Seattle’s Retail Sector Proves Resilient
By Dino A. Christophilis, Senior Vice President, CBRE; Daniel Tibeau, Associate, CBRE; and Parker Ksidakis, Associate, CBRE
Few sectors were as disrupted by the pandemic as retail. While 2020 proved to be a tumultuous year, the last year and a half have demonstrated the resiliency of retail — both in Seattle and nationally.
The Seattle economy is performing well for a recovering retail sector, with continued employment growth and increasing retail spending. The Puget Sound is notorious for its lack of new retail development, and the recent years have been no exception. The environment of increasing demand with a flat level of supply results in positive conditions for existing retail space.
Like much of the nation, concerns persist in Seattle around inflation, increasing debt costs and a potential slowing in the global economy. However, the situation in Seattle is more positive and nuanced.

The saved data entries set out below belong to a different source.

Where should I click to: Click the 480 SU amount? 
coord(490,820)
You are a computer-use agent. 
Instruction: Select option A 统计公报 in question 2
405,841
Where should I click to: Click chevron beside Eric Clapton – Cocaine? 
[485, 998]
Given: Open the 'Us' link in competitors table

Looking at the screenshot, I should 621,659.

Growing Investment Activity
Year to date, Seattle is poised to outperform the prior year in terms of total investment dollars. The second quarter of 2022 experienced 65 percent greater investment volume relative to the same quarter in 2021. This figure is particularly notable as 2021 was an exceptional year. Investors deployed pent-up capital that was held during the height of the pandemic. Total retail investment in 2022 is forecasted to be 4 percent higher than 2021.
Lack of New Supply
New construction in the Seattle MSA is hampered by geographical constraints: mountains, lakes and urban growth boundaries. Seattle consistently under delivers new retail product relative to the rest of the country. Little to no new retail product is scheduled to enter the market in 2022 or 2023. This, combined with increasing demand, is the relationship that allows Seattle-based retail to prosper. The current dynamic is unlikely to change with construction costs at historic highs.

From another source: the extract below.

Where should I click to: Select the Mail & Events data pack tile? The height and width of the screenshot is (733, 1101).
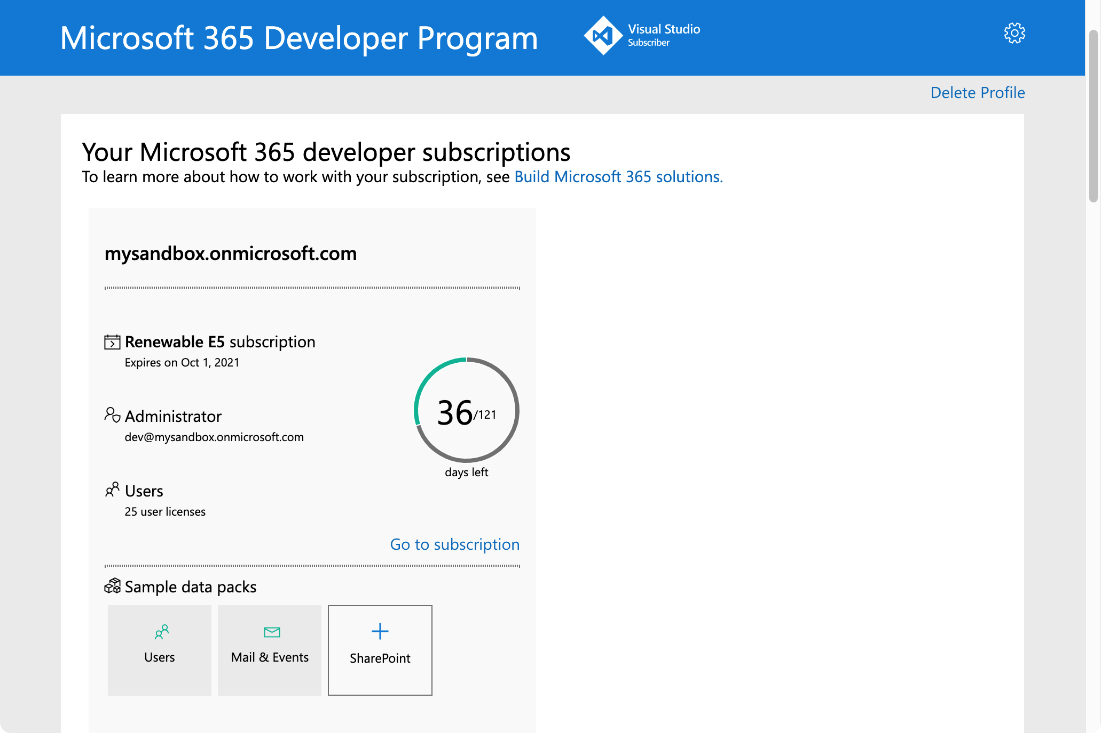269,650
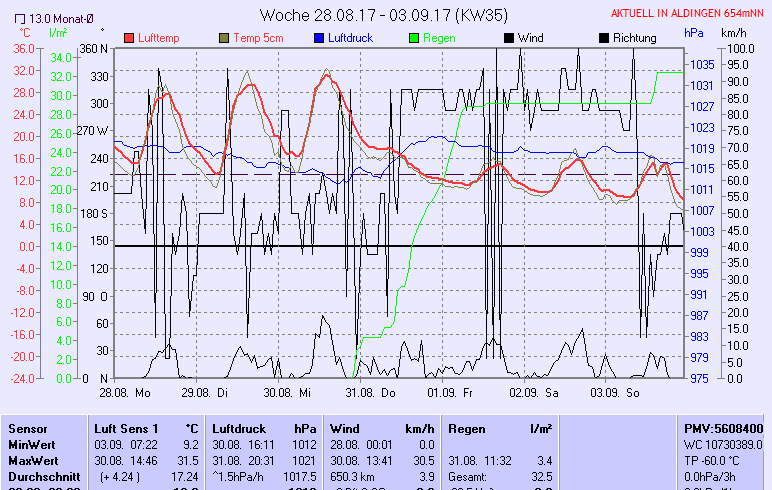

Increasing Rents, Decreasing Vacancy
Retail property rental rates in the Seattle area have outperformed expectations and national averages. Seattle rents are on pace to increase nearly 4 percent year over year. Simultaneously, availability among retail properties in the Seattle area stood at just 4.3
percent in 2021. It is projected to decline further this year. CBRE’s econometric advisors anticipate availability to drop to 3.4 percent by the year’s end.
New Interest Rate Environment
Transactional activity for the remainder of the year is at risk of being slowed by the impact of more costly debt financing. More conservative pricing is expected for properties in the second half of 2022 to preserve acceptable cap rates. Meanwhile, most retail occupiers are bracing for continued economic uncertainty even with the solid regional performance and positive consumer spending trends.
Despite the headwinds, Seattle has significant drivers for retail demand, notably a population of highly paid workers. Seattle led all U.S. markets in tech job creation in CBRE’s 2022 Scoring Tech Talent report, adding more than 45,000 jobs between 2016 and 2021. Seattle is the second most concentrated U.S. market for tech talent jobs, and the region’s average tech worker salary is second highest in the nation ($122,341), only behind the San Francisco Bay Area.
The last several years have been the greatest test many retailers and retail property investors have ever faced. While the uncertainty is not over, the fundamentals of Seattle’s retail sector suggest some optimism is justified.